Viele Anwenderunternehmen haben in der großen Outsourcing-Welle der Jahre 2002 bis 2004 Verträge mit bis zu zehn Jahren Laufzeit abgeschlossen. Jetzt nähern sich solche Verträge dem Ende ihrer Laufzeit und die Unternehmen müssen lange vor dem Vertragsende Entscheidungen treffen: Mit dem bekannten Anbieter über die Verlängerungsoption oder Nachverhandlungen weitermachen? Die IT zurückholen? Oder ein Providerwechsel?

Wie die Entscheidung ausfällt, hängt wesentlich davon ab, ob die Zusammenarbeit mit dem bisherigen Provider erfolgreich war. Ist das der Fall, lohnt der Aufwand eines Wechsels in der Regel nicht und man tut gut daran, weiterhin von der Effizienz zu profitieren und Innovationen zusammen mit dem bisherigen Provider umzusetzen. Wenn aber die bisherigen Ziele nicht erreicht wurden, bleiben nur das Backsourcing oder der Providerwechsel. Im letzten Jahr haben sich erstmals mehr Unternehmen für den Anbieterwechsel als für die Treue zum alten Provider entschieden.

Manche haben die Komplexität des Providerwechsels unterschätzt und sich schlecht vorbereitet ins Abenteuer gestürzt – mit teils dramatischen Folgen, die das Unterfangen leicht zum betriebswirtschaftlichen Fiasko machen können. Außer bei Standarddienstleistungen bedeutet jeder Anbieterwechsel nichts anderes als ein anspruchsvolles Migrationsprojekt mit vielfach gestaffelten Übertragungen verwobener Prozesse, die gar nicht dafür ausgelegt sind, zeitweise voneinander getrennt in verschiedenen Betriebsumgebungen zu laufen. So eine Migration kann nur erfolgreich verlaufen, wenn alle Spieler Hand in Hand arbeiten und sich gegenseitig unterstützen.

Nun sind der alte und der zukünftige Anbieter aber Konkurrenten, die sich nicht ohne Weiteres füreinander ein Bein ausreißen würden. Gerade der scheidende Anbieter fährt gern nur mit halber Kraft, denn er ist schon dabei, seine Ressourcen auf langfristig aussichtsreichere Projekte neu auszurichten. Demgegenüber hat der neue Anbieter Zeitdruck, denn eine längere Migrationsphase bedeutet für ihn einen späteren Wechsel in den optimierten Regelbetrieb und bei fester Vertragslaufzeit gleichzeitig auch einen kürzeren Anteil dieser lukrativen Regelbetriebsphase an der Gesamtvertragslaufzeit. Verliert der neue Anbieter in der Situation die Geduld, hat letztlich der Anwender das Nachsehen, denn die Wahrscheinlichkeit überteuerter Vertragsänderungen (Change Requests) und schlechterer Servicequalität steigt.

Fallstricke – wenn nichts im Vertrag steht

Die Pflichten des scheidenden Anbieters beim Providerwechsel müssen vor Beginn der Migration geregelt sein. An sich sollten sich die erforderlichen Mechanismen schon aus dem endenden Outsourcing-Vertrag ergeben, spätere Verhandlungen sind schwieriger. Fehlt es an einer vertraglichen Regelung, gilt zwar das Gesetz, aber daraus lässt sich kaum Brauchbares für die Migration ableiten.

──────

Aufgabe 1.
Wandle in den gespeicherten Zeilen den Abschnitt von der Zeile mit „You are a computer-use“ bis zum Ende in eine Markdown-Tabelle mit den Spalten „Nr.“ und „Zeile“ um, ohne Leerzeilen. Lass die Bilder dabei weg.
Die gespeicherten Zeilen haben mit dem Text zum Providerwechsel nichts zu tun.

Gespeicherte Dateneinträge

──────

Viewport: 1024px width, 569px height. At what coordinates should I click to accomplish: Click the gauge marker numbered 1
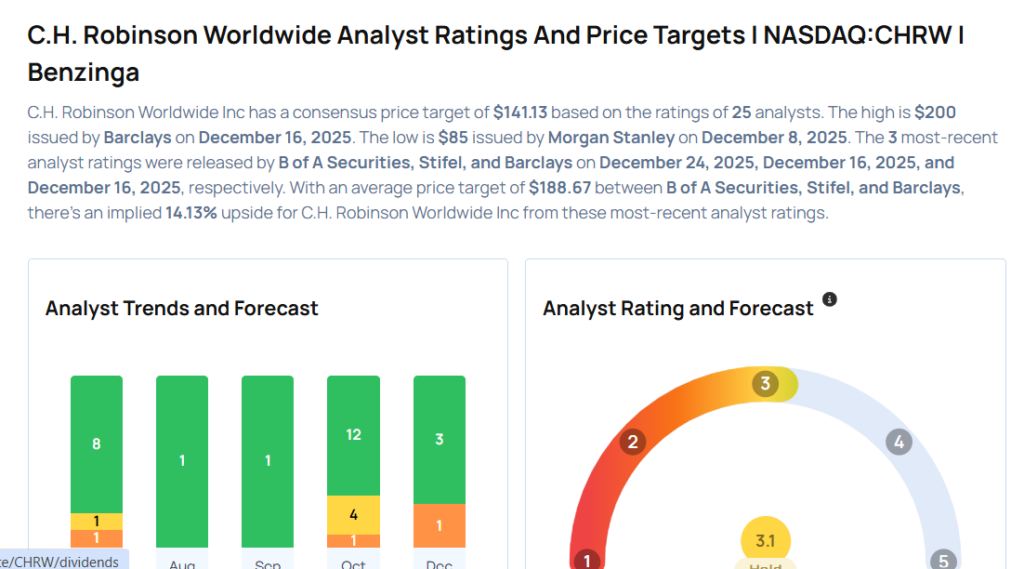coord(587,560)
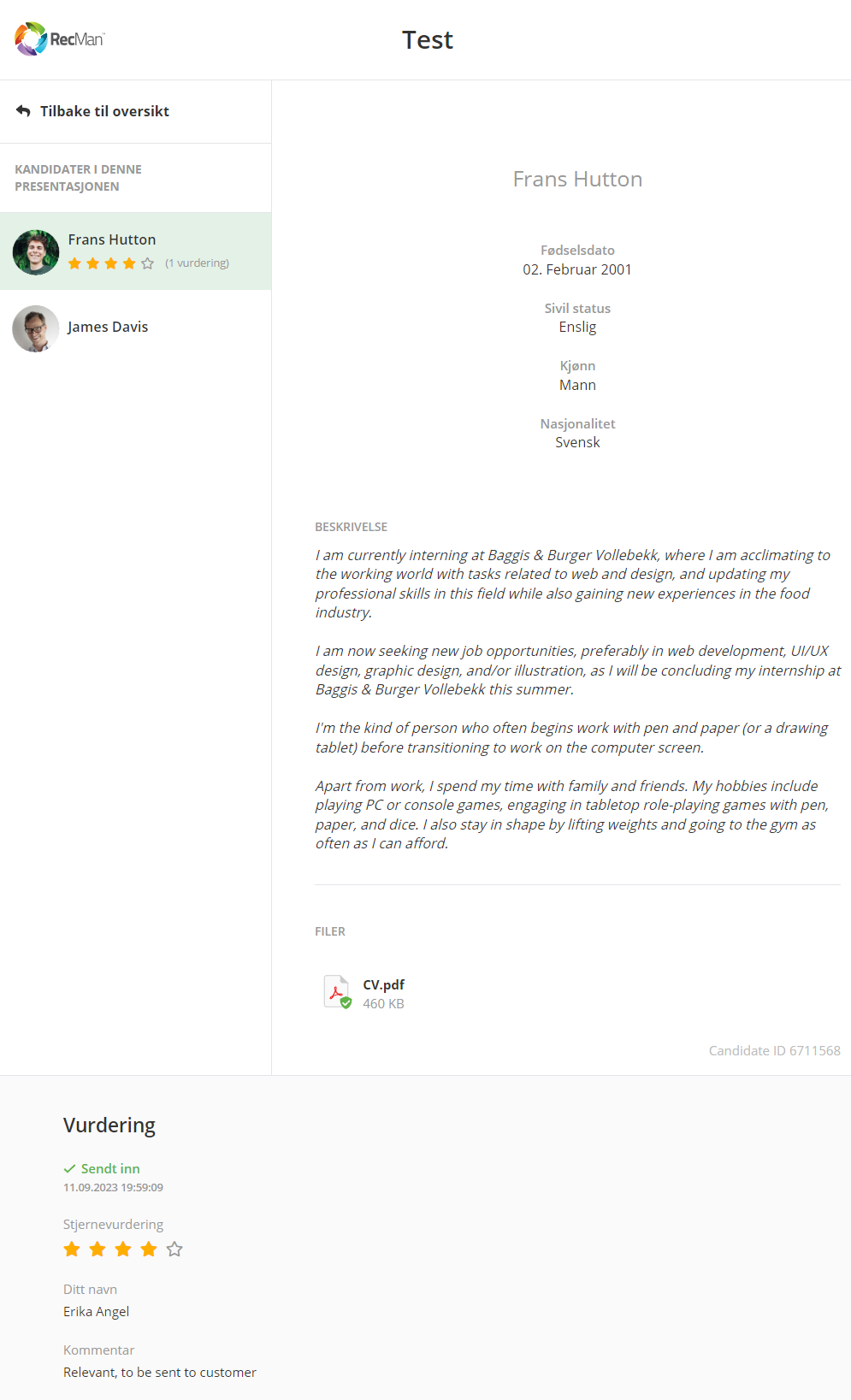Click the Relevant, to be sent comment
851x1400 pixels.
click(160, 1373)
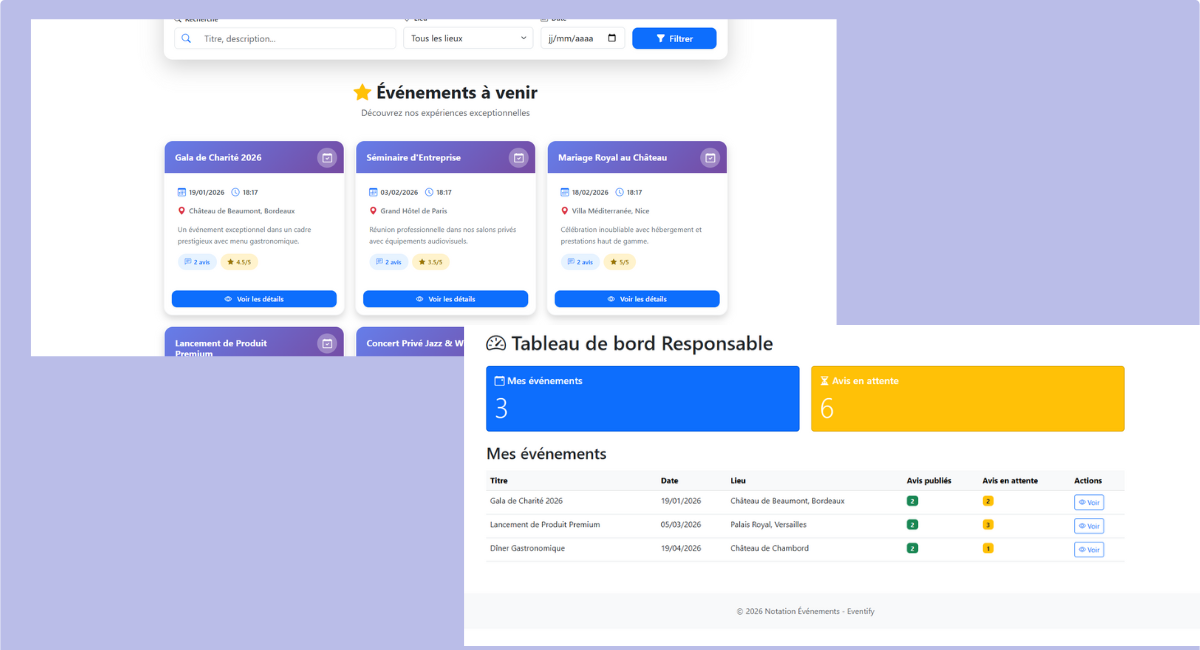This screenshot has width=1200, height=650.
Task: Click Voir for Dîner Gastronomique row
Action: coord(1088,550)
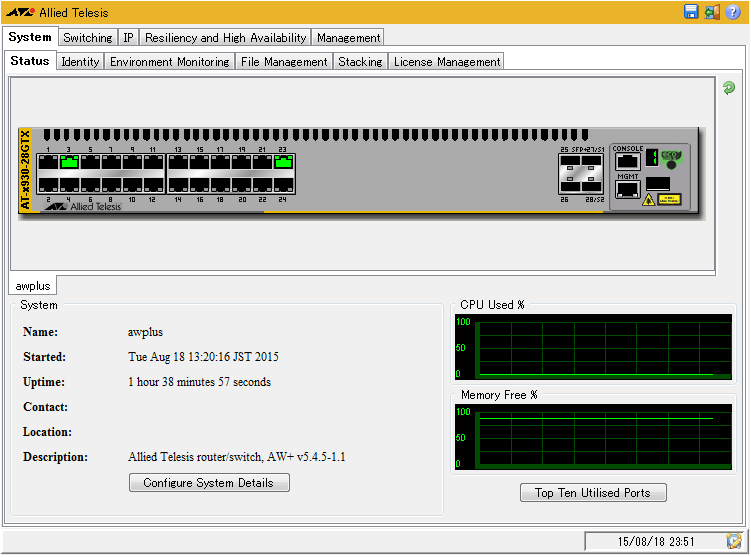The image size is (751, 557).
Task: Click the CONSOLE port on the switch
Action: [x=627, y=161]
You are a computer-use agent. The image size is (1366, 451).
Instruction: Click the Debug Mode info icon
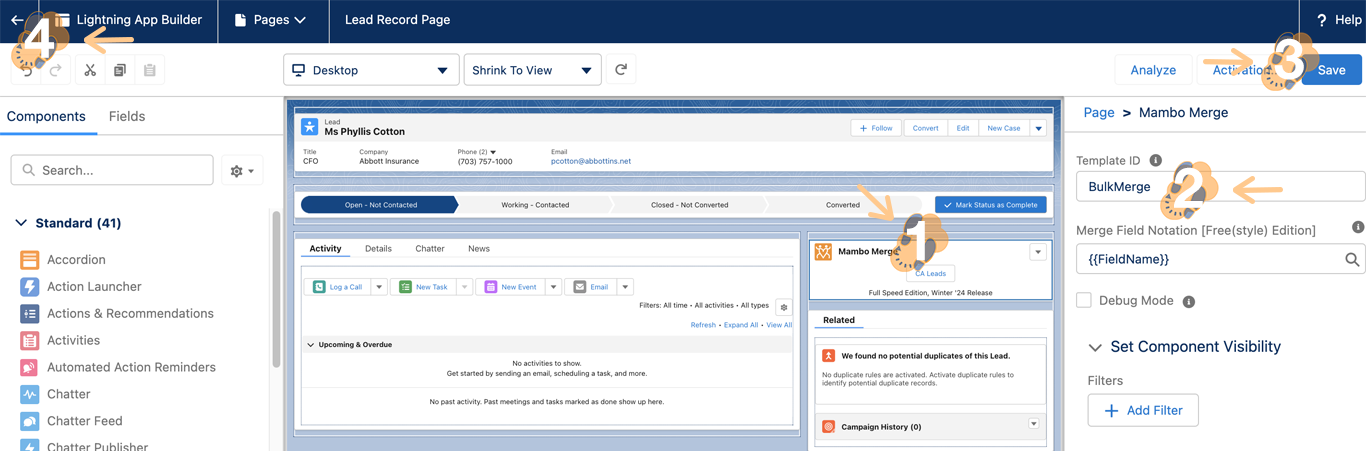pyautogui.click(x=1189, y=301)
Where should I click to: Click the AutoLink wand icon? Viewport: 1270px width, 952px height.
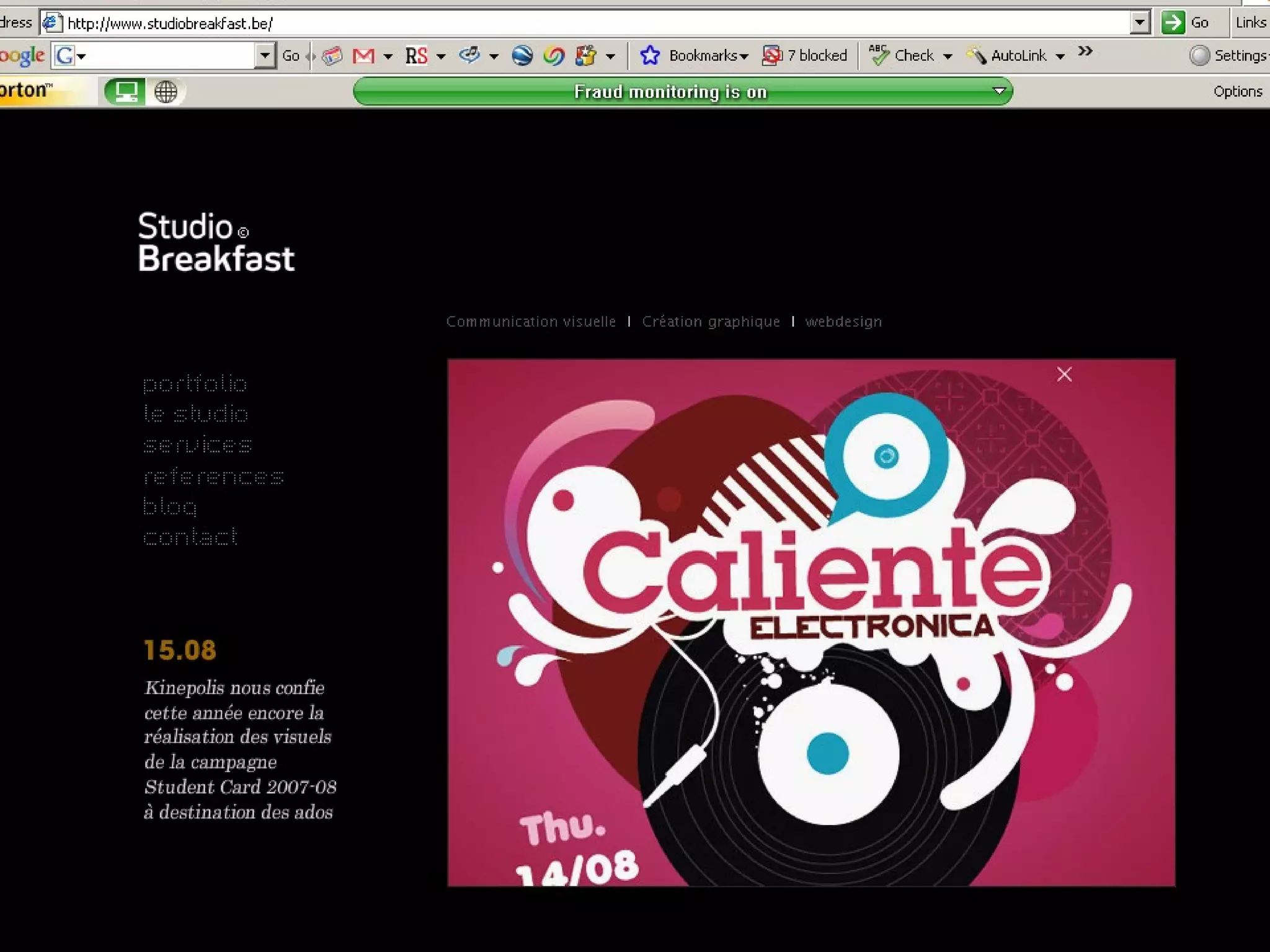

──────

Aufgabe 2.
Schreib den Text zum Providerwechsel nach seinem letzten Satz weiter.

Antwort 1.
| Nr. | Zeile |
|---|---|
| 1 | You are a computer-use agent. The image size is (1366, 451). |
| 2 | Instruction: Click the Debug Mode info icon |
| 3 | pyautogui.click(x=1189, y=301) |
| 4 | Where should I click to: Click the AutoLink wand icon? Viewport: 1270px width, 952px height. |

Antwort 2.
Ganz im Gegenteil hält das Gesetz eher Fallstricke bereit: Es kennt keine allgemeine Pflicht zur Kooperation des bisherigen mit dem zukünftigen Anbieter. Nach dem Gesetz kann der scheidende Provider seine Leistungen einfach bis zum Vertragsende erbringen und dann zusammenpacken. Besonders schwierig wird es für den Anwender, wenn die Migration nicht bis zum Vertragsende abgeschlossen ist. Denn in dem Fall kann der neue Anbieter den Betrieb noch nicht komplett übernehmen, der alte muss aber auch nichts weiter betreiben. Seine Leistungspflicht endet nach dem Gesetz mit Vertragende.

Letztlich bleibt dem Anwender nur, einen Anschlussvertrag mit dem an sich scheidenden Anbieter abzuschließen – zu meist deutlich teureren Konditionen. Gut gemachte Outsourcing-Verträge vermeiden das Problem und verpflichten den scheidenden Anbieter, Unterstützungsleistungen zu kalkulierbaren Konditionen auch noch für einen optionalen Zeitraum nach dem eigentlichen Vertragsende zu erbringen.

Das Gesetz sagt ebenso wenig zur Qualität der Zusammenarbeit bei einem Providerwechsel. Es beschreibt zwar sich zwei Vertragspartner helfen müssen. Die sind aber auf Provider und damit auf Konkurrenten nicht anwendbar. Wenn hier also nichts im Vertrag steht, ist der Anwender letztlich darauf angewiesen, dass der scheidende Anbieter seinen Ruf im Markt nicht verbrennen will und daher frei nach dem Motto „man sieht sich immer zweimal“ zumindest bis zu einem gewissen Grad mitarbeitet.

Das Tal der Ahnungslosen?

Dieser Grad bereitet in aller Regel aber wenig Freude, zu sehr ist der scheidende Anbieter schon auf neue Projekte fokussiert, zu unkonkret sind in der Situation die Pflichten, zu komplex das Zusammenspiel der zu übertragenden Prozesse und zu leicht lässt sich deshalb der schwarze Peter verschieben. Auch hier muss unbedingt ein vertraglicher Mechanismus vereinbart sein oder – die teurere Variante – werden, der die Zusammenarbeit regelt und das vielbeschworene partnerschaftliche Verhalten für den Providerwechsel gestaltet.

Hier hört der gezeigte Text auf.